AMMAN: Seventeen Jordanians were arrested over protests against a controversial fiscal reform, a judicial source in Amman said on Friday.
The attorney general in the capital decided to “arrest 17 people who he accused of participating the previous day in a protest near the prime minister’s office and of provoking trouble which resulted in police and members of the security forces being wounded,” the source said.
Those arrested would be kept in custody for a week, the judicial source said, without specifying how many police had been wounded.
A thousand Jordanians had taken to the streets of Amman on Thursday to protest against an income tax law adopted in November under an austerity program aimed at reducing public debt.
The protesters gathered near Prime Minister Omar Al-Razzaz’s office, which was cordoned off by security forces.
“Down with the tax law,” read one sign, held aloft by demonstrators calling for “reforms and change.”
“We want a government of patriots, not a gang of thieves,” the protesters said.
Jordanian lawmakers on November 18 approved an IMF-backed income tax bill after making amendments to a controversial draft law that sparked a week of angry protests in June.
The original bill, which the government approved in June, raised taxes for employees by at least five percent, and on companies by between 20 and 40 percent.
These measures were left unchanged in the amended version.
But in a concession, the revised bill raises the 2019 threshold for households to pay income tax to 20,000 Jordanian dinars ($28,000) from a previous ceiling of 18,000.
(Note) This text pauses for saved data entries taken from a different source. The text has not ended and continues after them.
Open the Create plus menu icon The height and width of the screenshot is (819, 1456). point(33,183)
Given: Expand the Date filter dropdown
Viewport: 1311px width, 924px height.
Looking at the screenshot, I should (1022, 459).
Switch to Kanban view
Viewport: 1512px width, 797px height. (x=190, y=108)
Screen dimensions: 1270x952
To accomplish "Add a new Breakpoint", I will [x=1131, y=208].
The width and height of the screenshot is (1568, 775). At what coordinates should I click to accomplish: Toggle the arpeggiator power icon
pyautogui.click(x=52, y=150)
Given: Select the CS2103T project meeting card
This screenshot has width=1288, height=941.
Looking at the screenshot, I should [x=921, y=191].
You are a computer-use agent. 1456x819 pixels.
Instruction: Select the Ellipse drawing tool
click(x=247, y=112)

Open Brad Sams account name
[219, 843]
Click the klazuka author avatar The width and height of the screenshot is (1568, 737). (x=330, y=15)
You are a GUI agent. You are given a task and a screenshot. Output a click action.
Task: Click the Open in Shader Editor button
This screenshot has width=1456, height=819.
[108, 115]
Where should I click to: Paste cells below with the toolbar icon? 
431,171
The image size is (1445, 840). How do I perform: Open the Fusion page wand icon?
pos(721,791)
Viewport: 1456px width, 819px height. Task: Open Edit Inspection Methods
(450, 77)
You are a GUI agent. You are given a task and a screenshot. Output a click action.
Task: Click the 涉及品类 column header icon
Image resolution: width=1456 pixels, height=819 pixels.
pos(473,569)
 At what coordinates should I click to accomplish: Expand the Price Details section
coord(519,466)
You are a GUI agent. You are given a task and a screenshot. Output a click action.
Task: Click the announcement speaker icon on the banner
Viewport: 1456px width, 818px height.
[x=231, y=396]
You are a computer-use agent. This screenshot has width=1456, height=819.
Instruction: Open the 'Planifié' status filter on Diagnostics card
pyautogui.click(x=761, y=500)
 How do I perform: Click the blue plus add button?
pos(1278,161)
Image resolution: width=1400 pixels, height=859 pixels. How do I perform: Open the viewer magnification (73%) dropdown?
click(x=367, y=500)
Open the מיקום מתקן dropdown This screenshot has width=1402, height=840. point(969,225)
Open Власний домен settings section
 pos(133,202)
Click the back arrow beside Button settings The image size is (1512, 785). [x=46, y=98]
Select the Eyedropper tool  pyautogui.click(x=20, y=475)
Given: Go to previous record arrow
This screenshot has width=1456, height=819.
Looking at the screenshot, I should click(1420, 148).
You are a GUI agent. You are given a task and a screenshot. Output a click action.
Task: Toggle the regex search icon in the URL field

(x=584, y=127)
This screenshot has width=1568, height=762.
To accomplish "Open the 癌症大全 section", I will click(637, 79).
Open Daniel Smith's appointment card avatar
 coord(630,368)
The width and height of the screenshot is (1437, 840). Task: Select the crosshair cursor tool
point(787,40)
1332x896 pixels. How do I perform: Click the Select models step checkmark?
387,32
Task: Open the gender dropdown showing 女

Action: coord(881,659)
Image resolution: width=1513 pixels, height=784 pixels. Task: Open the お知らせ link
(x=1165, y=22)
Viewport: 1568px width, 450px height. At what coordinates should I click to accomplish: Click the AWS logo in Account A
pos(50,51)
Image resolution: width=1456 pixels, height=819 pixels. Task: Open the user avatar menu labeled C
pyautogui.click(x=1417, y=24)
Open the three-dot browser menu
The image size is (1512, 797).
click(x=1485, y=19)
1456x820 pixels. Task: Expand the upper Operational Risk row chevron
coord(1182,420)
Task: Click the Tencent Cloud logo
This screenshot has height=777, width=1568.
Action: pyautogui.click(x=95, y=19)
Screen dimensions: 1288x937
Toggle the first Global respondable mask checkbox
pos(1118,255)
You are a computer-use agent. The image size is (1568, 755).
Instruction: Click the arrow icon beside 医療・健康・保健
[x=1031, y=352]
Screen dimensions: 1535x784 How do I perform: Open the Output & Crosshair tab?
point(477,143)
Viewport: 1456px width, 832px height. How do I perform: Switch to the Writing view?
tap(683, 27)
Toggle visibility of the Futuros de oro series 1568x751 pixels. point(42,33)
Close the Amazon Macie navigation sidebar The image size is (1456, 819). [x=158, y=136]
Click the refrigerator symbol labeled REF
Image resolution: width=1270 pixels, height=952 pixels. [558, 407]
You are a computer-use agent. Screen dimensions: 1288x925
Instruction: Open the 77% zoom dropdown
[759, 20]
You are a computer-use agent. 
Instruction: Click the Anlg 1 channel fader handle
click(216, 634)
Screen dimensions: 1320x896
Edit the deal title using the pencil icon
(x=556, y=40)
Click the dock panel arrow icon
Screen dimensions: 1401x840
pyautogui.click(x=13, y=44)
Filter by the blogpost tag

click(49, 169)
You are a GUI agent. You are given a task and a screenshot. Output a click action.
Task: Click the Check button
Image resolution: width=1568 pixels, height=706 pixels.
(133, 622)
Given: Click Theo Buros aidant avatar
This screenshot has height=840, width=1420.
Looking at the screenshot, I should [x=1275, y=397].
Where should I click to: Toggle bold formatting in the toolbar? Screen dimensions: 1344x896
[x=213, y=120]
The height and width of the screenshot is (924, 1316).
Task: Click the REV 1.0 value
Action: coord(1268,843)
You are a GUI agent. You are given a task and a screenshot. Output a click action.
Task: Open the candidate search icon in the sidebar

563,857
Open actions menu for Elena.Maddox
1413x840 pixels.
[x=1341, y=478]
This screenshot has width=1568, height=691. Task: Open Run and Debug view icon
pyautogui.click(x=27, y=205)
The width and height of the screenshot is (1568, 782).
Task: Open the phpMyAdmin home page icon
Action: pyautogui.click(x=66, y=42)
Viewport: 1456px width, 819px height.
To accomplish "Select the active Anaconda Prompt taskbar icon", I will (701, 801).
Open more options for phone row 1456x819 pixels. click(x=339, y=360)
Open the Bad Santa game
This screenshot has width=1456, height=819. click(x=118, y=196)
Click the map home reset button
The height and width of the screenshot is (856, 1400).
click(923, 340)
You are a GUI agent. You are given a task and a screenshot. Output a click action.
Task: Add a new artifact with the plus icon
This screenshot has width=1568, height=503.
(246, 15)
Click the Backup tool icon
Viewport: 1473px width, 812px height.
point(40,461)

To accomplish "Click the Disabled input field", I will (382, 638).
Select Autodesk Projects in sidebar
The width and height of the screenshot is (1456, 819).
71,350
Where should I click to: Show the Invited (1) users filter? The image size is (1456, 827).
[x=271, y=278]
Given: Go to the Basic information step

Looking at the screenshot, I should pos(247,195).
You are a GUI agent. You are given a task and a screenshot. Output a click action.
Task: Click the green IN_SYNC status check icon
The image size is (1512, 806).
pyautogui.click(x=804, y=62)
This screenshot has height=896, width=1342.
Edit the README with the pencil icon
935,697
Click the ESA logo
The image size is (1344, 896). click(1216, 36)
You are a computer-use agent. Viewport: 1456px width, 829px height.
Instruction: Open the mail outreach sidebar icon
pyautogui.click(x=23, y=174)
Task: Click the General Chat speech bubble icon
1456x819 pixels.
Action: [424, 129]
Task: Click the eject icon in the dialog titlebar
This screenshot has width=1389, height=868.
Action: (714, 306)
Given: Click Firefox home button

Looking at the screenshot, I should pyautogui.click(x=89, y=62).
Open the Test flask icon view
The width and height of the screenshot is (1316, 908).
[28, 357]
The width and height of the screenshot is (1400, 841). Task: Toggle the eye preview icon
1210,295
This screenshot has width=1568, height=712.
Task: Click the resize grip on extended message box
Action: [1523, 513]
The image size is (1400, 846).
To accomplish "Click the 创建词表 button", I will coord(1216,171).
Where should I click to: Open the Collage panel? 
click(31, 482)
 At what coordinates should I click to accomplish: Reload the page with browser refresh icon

The amended legislation also introduced exemptions of up to 2,000 dinars per family for basic expenses such as education and health, and 1,000 dinars per single person, if receipts are provided.
The demonstrators on Thursday chanted for the release of 24 activists local media said had been detained in smaller scale protests over the last two weeks.
With a lack of natural resources to boost state coffers, Jordan relies heavily on foreign aid and has an unemployment rate of 18.5 percent.
Stability in Jordan is seen as fundamental to the region and in the wake of the June protests Amman was offered a $2.5 billion aid package by three Gulf backers, including Saudi Arabia.